Large retail chains such as Dixons and those run by the regional electricity companies are exonerated from blame by Verdict, the retail consultancy, but it says consumers are being denied choice by the dominance of manufacturers. This is preventing the growth of a discount retail sector to match that in the US, it claims.
The report comes days after the completion of a Monopolies and Mergers Commission report into the pricing and supply of electrical goods, expected to be published in the next few weeks.
Although not named in the report, multinational groups like Sony, Panasonic and Philips have been put into the firing line by Verdict some three years after being the target of similar criticism.
Richard Perks, one of the consultants on the report, said: "What we are saying is the problems of the industry are due to the dominant influence of manufacturers, not because of any collusion by retailers themselves, which one might believe given the uniformity of their prices.

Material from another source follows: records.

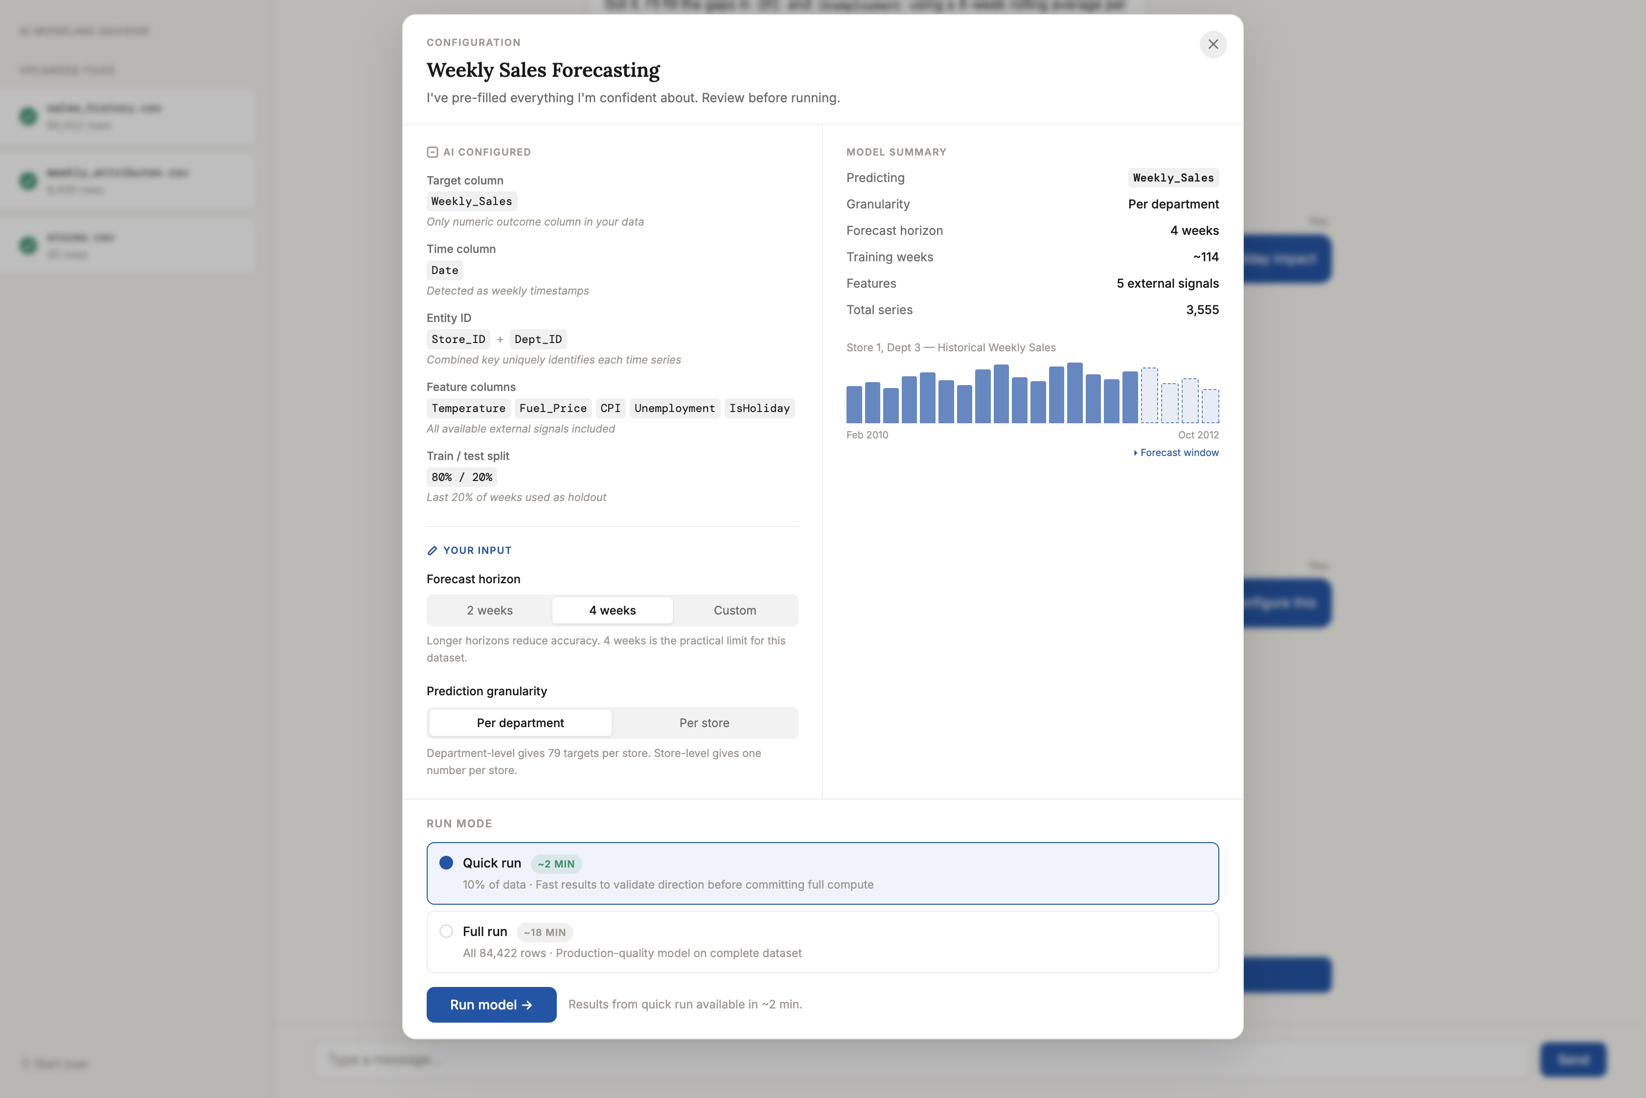Click the Weekly_Sales target column chip

pyautogui.click(x=472, y=202)
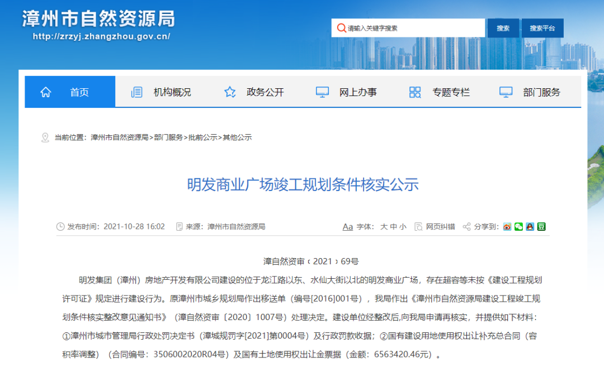The width and height of the screenshot is (604, 367).
Task: Click the star icon beside 政务公开
Action: tap(230, 92)
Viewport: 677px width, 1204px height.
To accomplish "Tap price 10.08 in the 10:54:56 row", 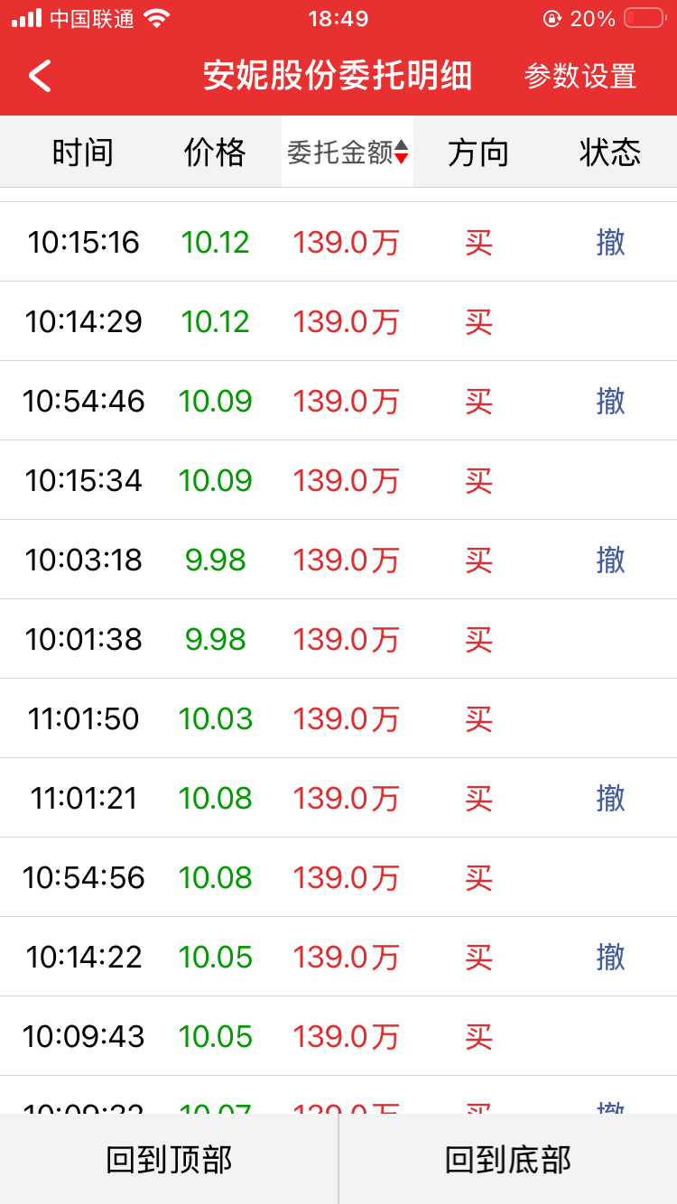I will click(215, 877).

"What we think manufacturers are doing is supporting smaller retailers and not giving the bigger retailers the scale of support you would expect, given their buying advantage."
He said it was right that retailers charged for advice and other extras, but there was also a place for a discount sector where people could buy goods off the shelf at low prices.
The report comes two years after Nurdin & Peacock, the cash-and-carry group, was forced to close its fledgling Cargo Club discount store chain after just a year of operation. It blamed tighter planning regulations, but Nurdin, since taken over by Booker, had also complained to the Office of Fair Trading after Sony, Panasonic, JVC and Toshiba refused to supply electrical goods to the group.
Mr Perks also said the role of the independent retailer was declining "No matter how much the manufacturers may do to support the smaller stores, it's virtually impossible to sell on the high street because the margins are so small."